Une note de 97.875 sur 100, un jury conquis qui a qualifié son plat de “symphonie de couleurs et de saveurs qui captivent les yeux et le palais”, et un joli chèque de 10,00 dollars. Pascal Aussignac, co-fondateur du Club Gascon à Londres, vient d’être sacré champion au World Food Championship, organisé à Dallas lundi 13 novembre au Texas par le groupe IMG, dans la catégorie “végétarienne”. De quoi surprendre, puisque le chef français étoilé est plutôt l’ambassadeur de la cuisine traditionnelle gasconne, où la viande et notamment le foie gras ont la part belle.

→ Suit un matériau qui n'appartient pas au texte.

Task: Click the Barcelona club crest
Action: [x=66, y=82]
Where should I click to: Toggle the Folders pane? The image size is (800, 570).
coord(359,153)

Mais alors comment s’est-il retrouvé à participer à cette compétition, et d’autant plus dans la catégorie “végétarien” ? Chaque année, depuis 2010, Pascal Aussignac participe au grand festival culinaire Taste of London, qui appartient aujourd’hui au groupe IMG, travaillant dans différents domaines, allant des médias aux sports, en passant par la culture et le divertissement.

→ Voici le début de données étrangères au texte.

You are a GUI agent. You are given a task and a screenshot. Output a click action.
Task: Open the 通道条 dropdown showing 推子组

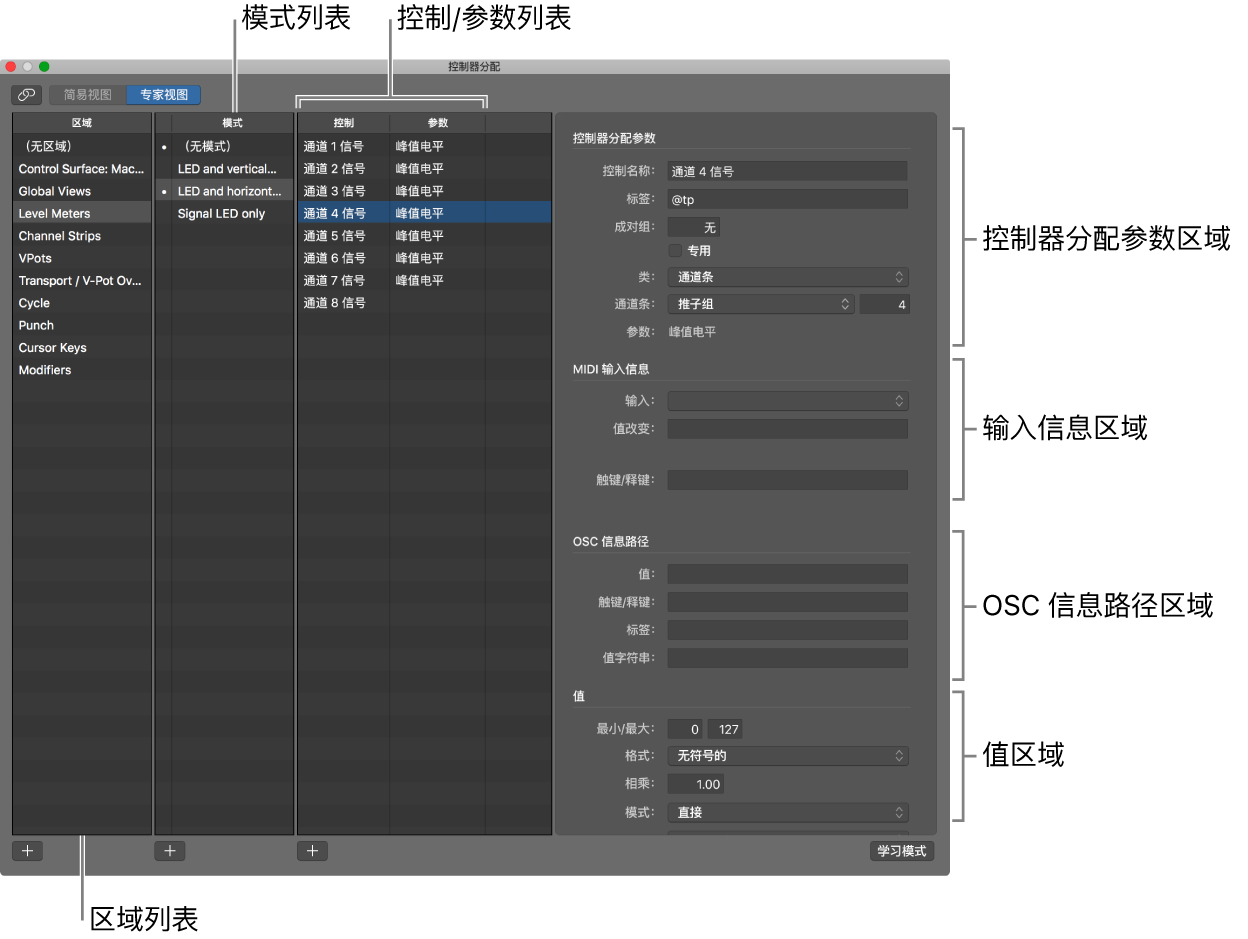tap(760, 304)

Parmi les événements que l’entreprise promeut, il y a donc le World Food Championship. “Une des responsables de Taste of London m’a proposé il y a un mois et demi de participer cette année à la compétition”, raconte-t-il, “je me suis dit pourquoi pas, mais je voulais apporter une difficulté supplémentaire. Je n’avais pas envie de proposer au jury du poisson ou de la viande, surtout que le Texas est connu pour la qualité de ses barbecues”. Ce sera donc dans la catégorie “végétarien” qu’il ira. “Cela me laissait vraiment plus de possibilités de m’amuser, de surprendre. En tant que chef spécialisé dans la cuisine du sud-ouest, je savais qu’on ne m’attendrait pas là”. Il appelle alors un des chefs avec lesquels il avait travaillé au Club Gascon, Pierre Mirepoix, qui accepte de le suivre dans cette aventure.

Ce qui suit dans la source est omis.